I'm working on a calculation of the second hyperpolarizability "\beta" of a compound with D(3) symmetry, and I am trying to figure out how the tensor \beta transforms under a coordinate rotation about the z axis (the three-fold symmetry axis). I know that if we have two bases x and x' with a linear transformation tensor T such that x' = xT, that the "ordinary" polarizability tensors "\alpha" and "\alpha^{\prime}" in the two coordinate systems are related by \alpha^{\prime} = T^{-1} \alpha T, but I'm not sure what the transformation rule is for a rank-3 tensor when the coordinate system is rotated.

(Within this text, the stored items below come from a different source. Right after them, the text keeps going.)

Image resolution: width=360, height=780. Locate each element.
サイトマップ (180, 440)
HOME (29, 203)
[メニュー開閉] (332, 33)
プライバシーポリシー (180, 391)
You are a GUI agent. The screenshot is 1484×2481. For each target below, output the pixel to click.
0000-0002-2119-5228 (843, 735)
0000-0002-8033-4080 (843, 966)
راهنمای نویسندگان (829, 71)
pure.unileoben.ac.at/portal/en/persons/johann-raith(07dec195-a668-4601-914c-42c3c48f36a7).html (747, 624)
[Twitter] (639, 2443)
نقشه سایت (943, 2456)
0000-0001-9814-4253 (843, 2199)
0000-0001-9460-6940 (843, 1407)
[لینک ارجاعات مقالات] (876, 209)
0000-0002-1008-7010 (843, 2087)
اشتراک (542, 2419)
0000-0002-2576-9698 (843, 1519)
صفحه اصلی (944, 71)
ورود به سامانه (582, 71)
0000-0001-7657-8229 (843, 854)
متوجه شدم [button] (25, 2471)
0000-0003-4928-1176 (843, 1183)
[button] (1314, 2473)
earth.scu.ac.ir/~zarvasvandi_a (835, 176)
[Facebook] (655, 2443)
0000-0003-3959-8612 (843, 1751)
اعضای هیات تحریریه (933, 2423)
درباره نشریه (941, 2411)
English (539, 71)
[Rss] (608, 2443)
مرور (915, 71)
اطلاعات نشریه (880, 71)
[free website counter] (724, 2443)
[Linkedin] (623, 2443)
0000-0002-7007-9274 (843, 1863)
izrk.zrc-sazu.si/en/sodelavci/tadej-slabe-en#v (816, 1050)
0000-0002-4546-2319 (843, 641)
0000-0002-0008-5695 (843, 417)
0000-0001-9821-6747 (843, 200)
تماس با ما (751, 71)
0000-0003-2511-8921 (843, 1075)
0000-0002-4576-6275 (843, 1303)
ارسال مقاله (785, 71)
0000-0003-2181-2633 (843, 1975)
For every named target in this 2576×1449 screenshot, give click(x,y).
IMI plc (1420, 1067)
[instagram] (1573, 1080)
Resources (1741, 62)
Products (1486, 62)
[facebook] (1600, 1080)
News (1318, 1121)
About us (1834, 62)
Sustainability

Thanks for your help.

2. Jul 16, 2007

### olgranpappy

ah, yes. there are three indices on $$\beta$$ so you can't treat it as a matrix which transforms by being sandwiched between two other matrices. We have to generalize a bit. Consider the transformation you do know:
$$\alpha'=T^{-1}\alpha T$$

Now, the inverse of T is the same as the transpose so I can rewrite this using indices as
$$\alpha'_{ij}=\sum_{mn}T^{-1}_{im}\alpha_{mn}T_{nj}=\sum_{mn}\alpha_{mn}T_{mi}T_{nj}$$

So, apparently the correct transformation for a quantity with three indices is
$$\beta'_{ijk}=\sum_{mnp}\beta_{mnp}T_{mi}T_{nj}T_{pk}$$

this is easily generalized to high numbers of indices, or lower, e.g. you could reporduce the transformation of a vector. Cheers.

3. Jul 16, 2007

### pascal

Thanks, Adam. That does make sense. The only question I have now is which of the indices are contravariant, and which are covariant? I've looked through MANY NLO books and cannot find any resource that addresses this question.

4. Jul 16, 2007

### olgranpappy

No probelm.

Yes, you need to know whether they are contra- or co-variant.

Can you write down the equation for me so that I can see how it should go? I.e., is it something like:
$$P_i=\alpha_{ij}E_j+\beta_{ijk}E_jE_k\;?$$
Because you can figure out how the indices transform since you know that E and P are vectors.